WHAT IS BEING ASKED: Set the pictures aside and write down, exactly as they appear, the lines from the one containing "Open the Файл menu" through the end of the material.

GIVEN RECORDS:
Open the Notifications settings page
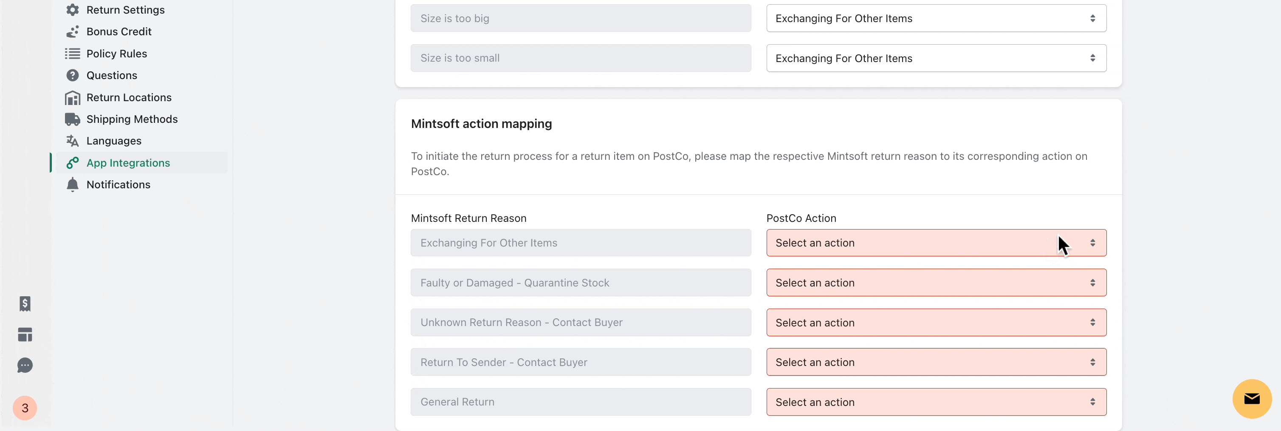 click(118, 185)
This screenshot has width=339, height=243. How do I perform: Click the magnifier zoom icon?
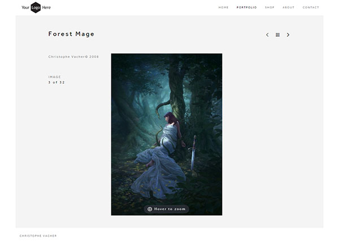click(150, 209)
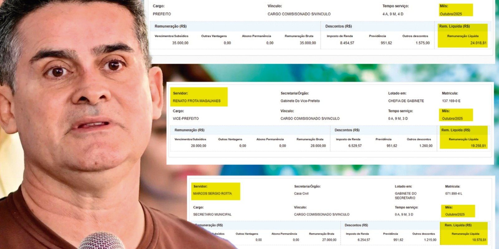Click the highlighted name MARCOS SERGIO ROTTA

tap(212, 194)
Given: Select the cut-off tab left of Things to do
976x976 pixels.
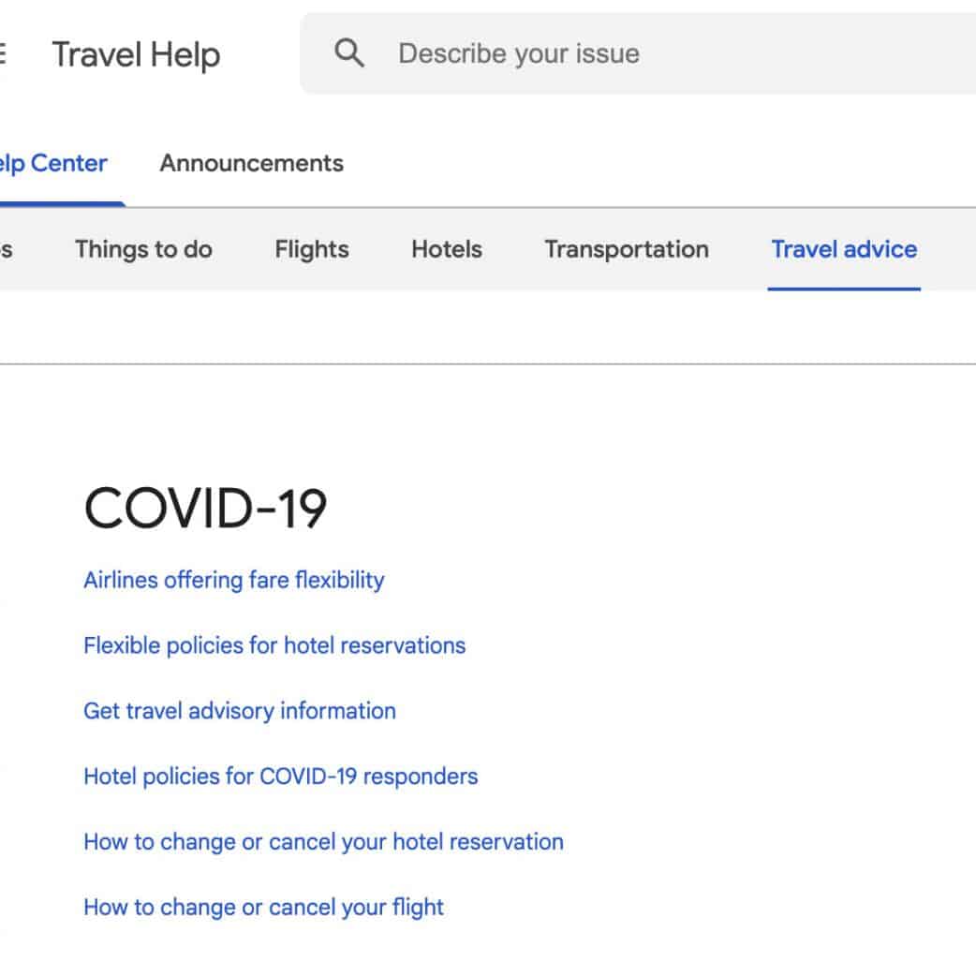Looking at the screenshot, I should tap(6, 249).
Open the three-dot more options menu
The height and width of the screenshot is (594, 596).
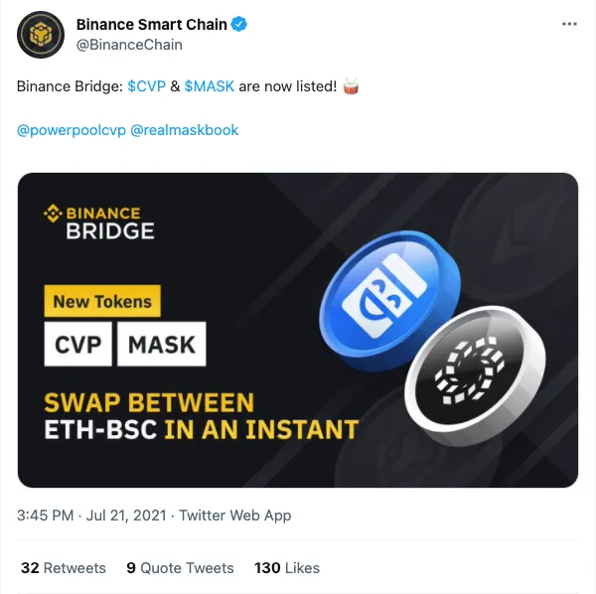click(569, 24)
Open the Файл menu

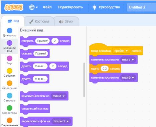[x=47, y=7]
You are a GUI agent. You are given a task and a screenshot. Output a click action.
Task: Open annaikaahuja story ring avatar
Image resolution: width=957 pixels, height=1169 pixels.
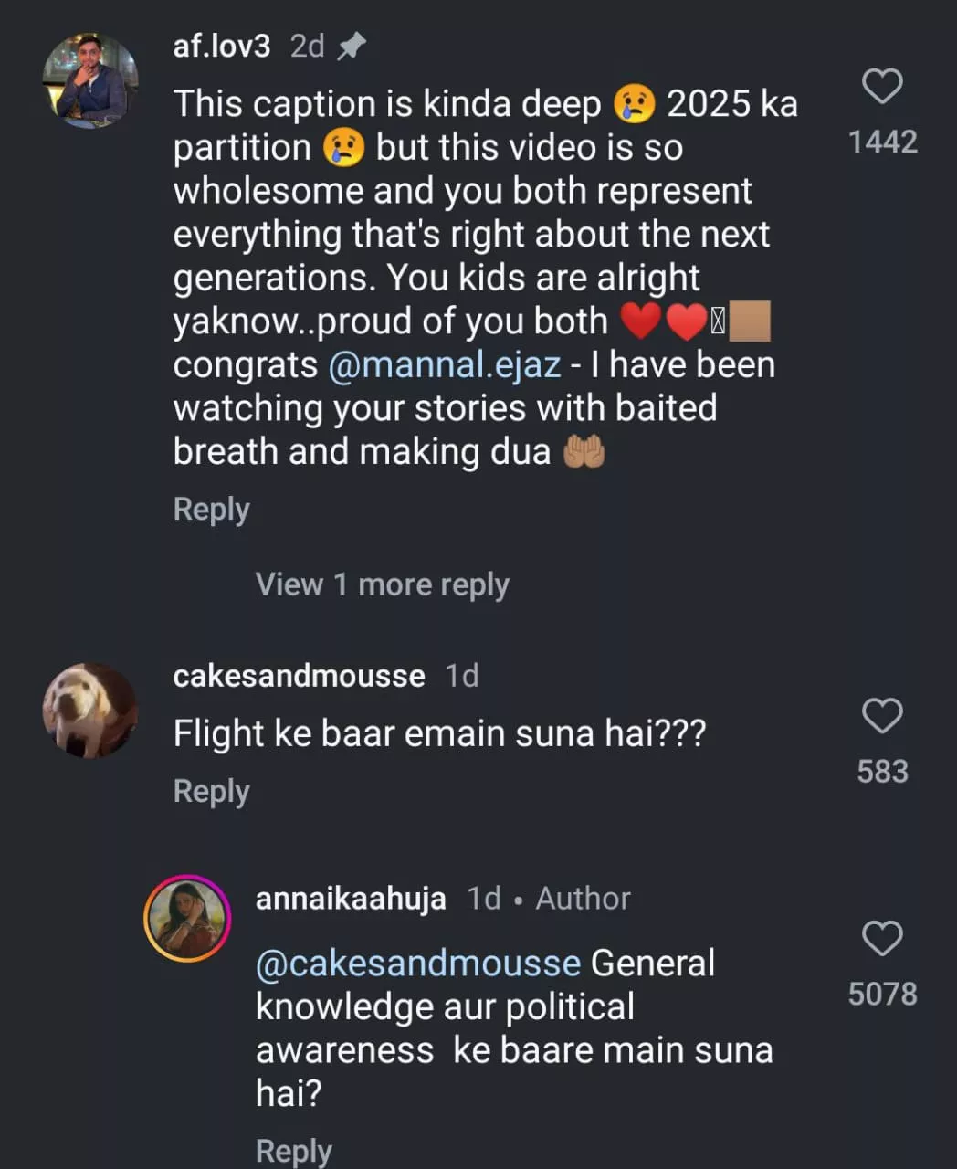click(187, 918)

SOLUTION FOR THIS PROBLEM:
Open the Файл menu

[x=47, y=7]
You are a GUI agent. You are given a task and a screenshot. Output a click action.
Task: Open annaikaahuja story ring avatar
Image resolution: width=957 pixels, height=1169 pixels.
click(187, 918)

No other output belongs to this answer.